Si la fatigue et les microbes ont rendu Brach moins volubile entre ses chansons qu'à son habitude, samedi soir, la révélation de l'ADISQ 2015 n'en a pas moins offert son show intégral dans un Boquébière rempli à plus soif de monde et d'énergie. Les premiers accords de guitare venaient à peine de percer la microsalle de spectacle que les têtes balançaient toutes dans un même mouvement et que les déhanchements off beat secouaient l'air réchauffé au quart de tour.
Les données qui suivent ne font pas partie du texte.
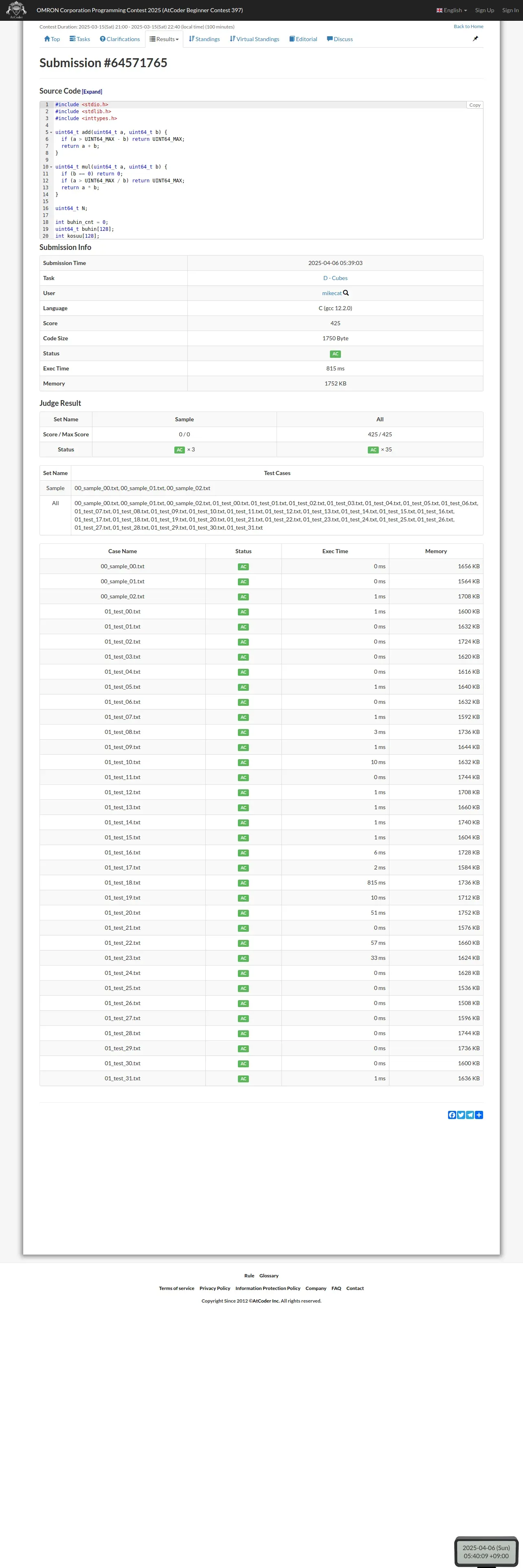Open more share options plus icon
Viewport: 523px width, 1568px height.
[x=479, y=1115]
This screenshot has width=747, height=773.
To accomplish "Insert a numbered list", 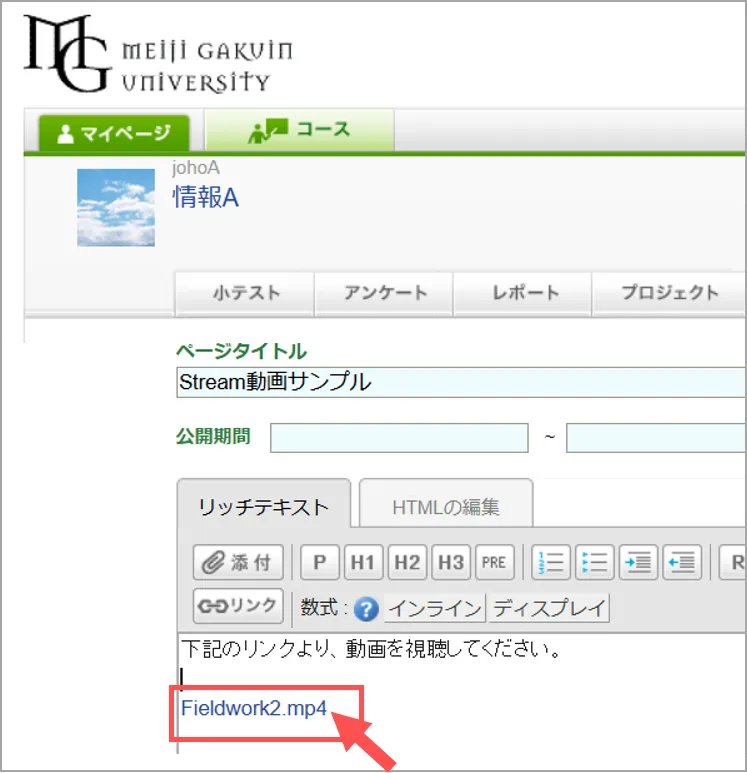I will [x=551, y=563].
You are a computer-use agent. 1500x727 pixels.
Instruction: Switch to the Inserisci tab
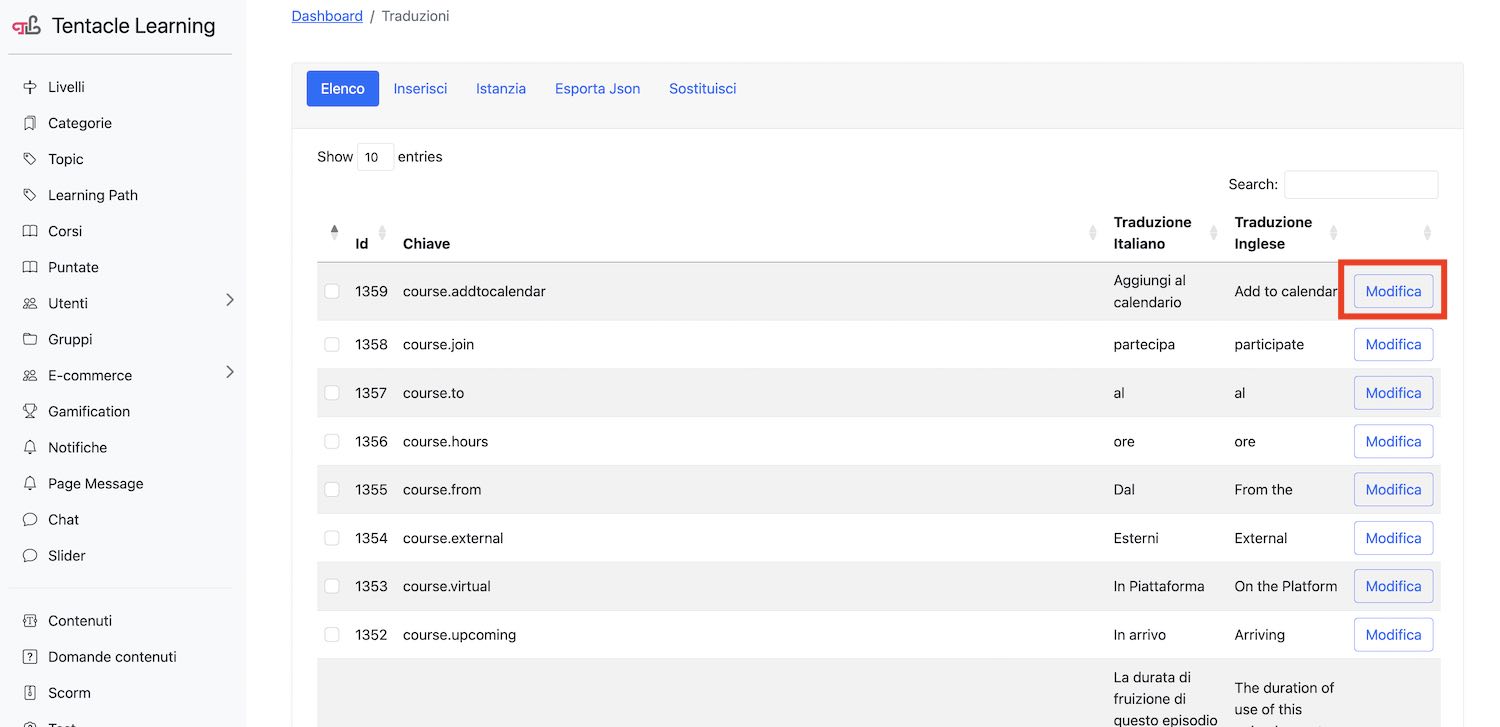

L'auteur-compositeur-interprète originaire de Saguenay a inséré quelques titres de son premier opus La foire et l'ordre aux tout aussi débridées musiques de Portraits de famine, ce second album sorti en 2015 et venu confirmer non seulement la belle folie de Brach, mais aussi son talent brut, son audace et ce côté joyeusement baveux qui sème le bonheur sur son passage.

Maux de gorge

Présenté plus d'une centaine de fois depuis le lancement de Portraits de famine, ce spectacle a largement fait ses preuves. Après son arrivée, masqué sur scène au milieu de son quatuor de musiciens, Brach a enfilé quatre chansons et cherché réconfort auprès du public en confiant ses maux de gorge aux bons soins d'un morceau de gingembre. La compassion ne s'est pas pointée sur un plateau d'argent, mais au détour d'un cabaret de shooters de Jameson que Brach et ses copains ont enfilé en concluant qu'il valait mieux « ouvrir les yeux pis se réveiller ».

L'énergie a alors levé d'un cran encore, mais Brach a dosé la montée en reprenant à son compte Black Swan de Radiohead avant d'enfiler Monsieur le psy, Ressac sur ta peau et une nouveauté qu'il a interprétée seul à la guitare.

Fallait-il s'attendre à une seconde partie de spectacle plus posée ? Pouah. Jamais. Le chanteur n'a officiellement pas été le seul à chanter et à danser dans l'inspiration et le plaisir le plus total entre Le bonheur tousse moins qu'avant et Héroïne, les deux pièces enrobant le deuxième set consacré entre autres à Alice et Crystel, et précédant un rappel annoncé d'avance sans sortie de scène pour gagner en efficacité.

« Z'êtes cool Sherbrooke ! J'vais m'ennuyer de vous autres à Winnipeg », a lancé un Brach visiblement heureux d'être passé vivant à travers la soirée, le gingembre et les shooters.